**Source extract:**
>>

UK teachers and doctors to get pay rises of 6% or more

UK teachers and doctors to get pay rises of 6% or more

World

UK teachers and doctors to get pay rises of 6% or more

LONDON (Reuters) - Britain's government has decided to accept recommendations for pay increases for millions of public sector workers, treasury minister John Glen said on Thursday, giving doctors and teachers at least 6% increases.

Prime Minister Rishi Sunaks' government announced its decision on Thursday, having considered the recommendations of a series of independent pay review boards.

The pay increases are below the current 8.7% inflation rate but are aimed at bridging the gap following a bout of huge industrial unrest across Britain over falling real wages.

Junior doctors will now get a 6% pay uplift and a lump-sum pay increase of 1,250 pounds ($1,633.25), while teachers would get 6.5%. He also announced pay increases for police (7%) and armed forces (5%).

Glen said there would be no new borrowing or spending to fund the increases although teachers' pay rises would be funded by a reallocation of the existing education department budget.

That is likely to anger trade unions who have said school and hospital budgets cannot bear the cost of wage increases without cutting spending in other areas.

After more than a year of elevated inflation - which at its peak hit more than 11% - the government is struggling to balance the need to end strikes with rising public debt levels.

It has has little room for more spending on wages without either raising taxes, cutting other public services or missing its self-imposed targets to reduce borrowing.

Sunak, facing an election next year and trailing badly in opinion polls, has promised to halve inflation and ministers have stressed the danger that increasing wages too far would undermine that goal and could entrench rising prices.

However, the Bank of England has been more focused on pay in the private sector, which has risen faster than public-sector pay and has a more immediate impact on the prices of goods and services used to calculate consumer price inflation.

<<

**Input data:**

>>

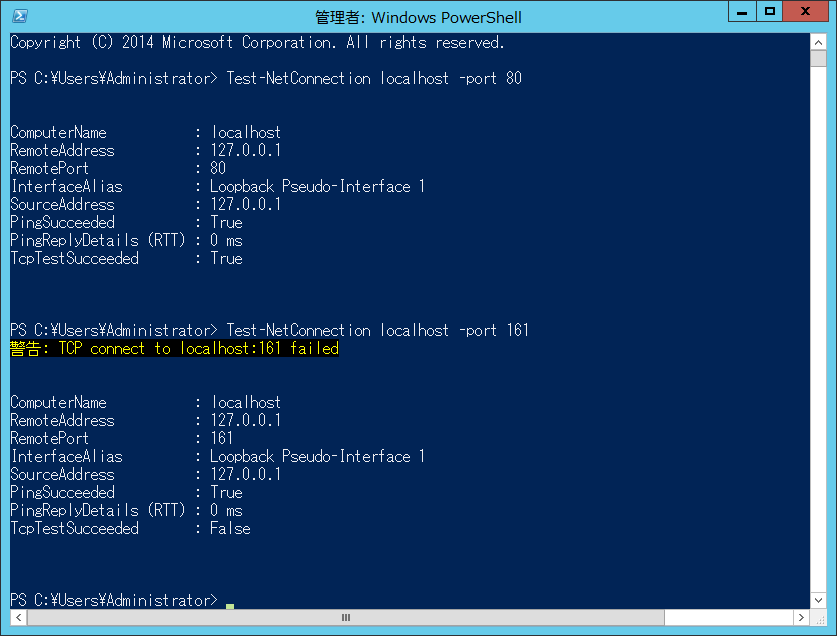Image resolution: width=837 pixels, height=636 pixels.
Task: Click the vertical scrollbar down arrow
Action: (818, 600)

<<
>>

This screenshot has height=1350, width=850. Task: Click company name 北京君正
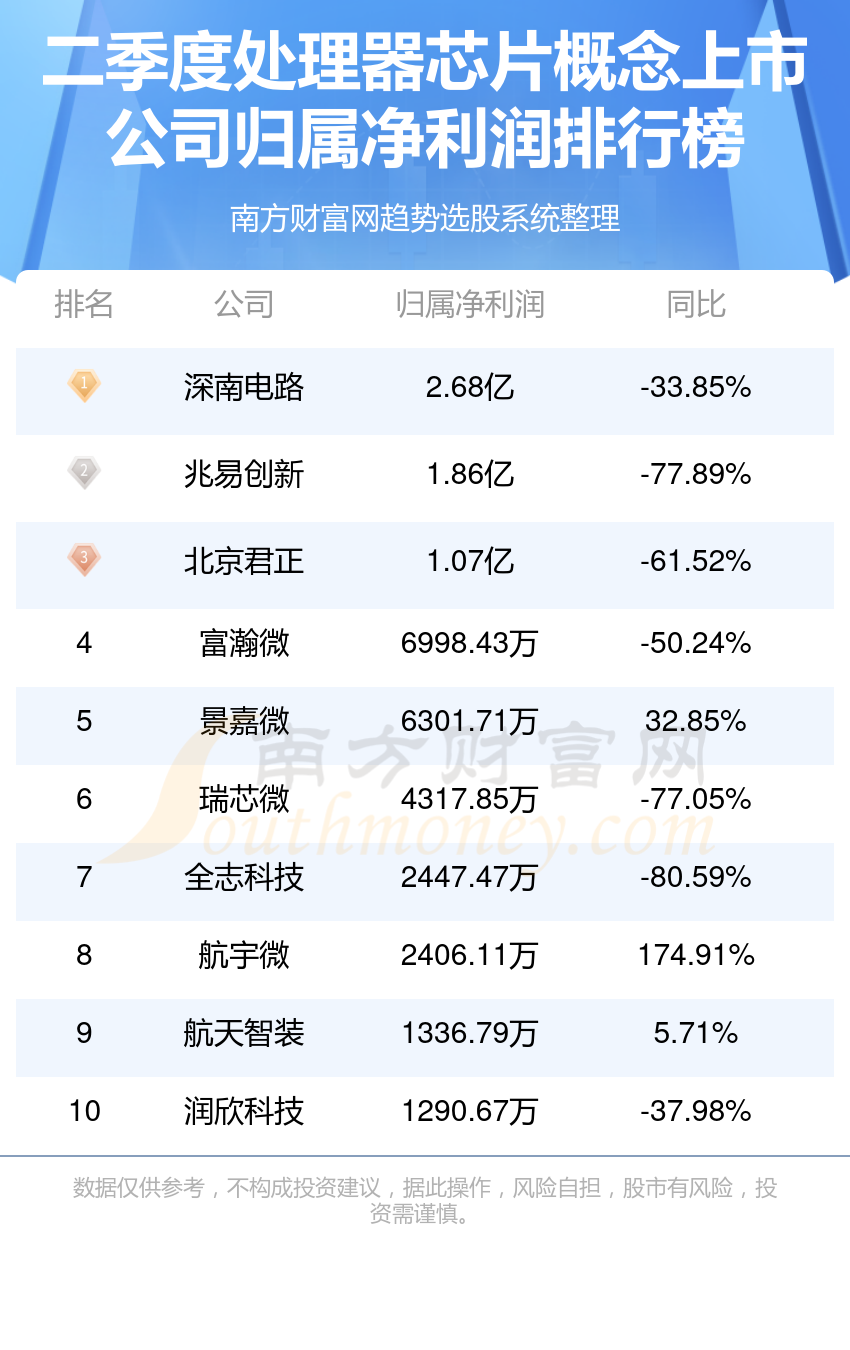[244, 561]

<<

In the pay rise article:
(a) Which treasury minister said the government would accept the pay recommendations?
(b) What percentage pay increase will teachers get?
(c) What level did inflation reach at its peak?
The listing has nothing to do with the pay rise article.

**Problem solution:**
(a) John Glen
(b) 6.5%
(c) More than 11%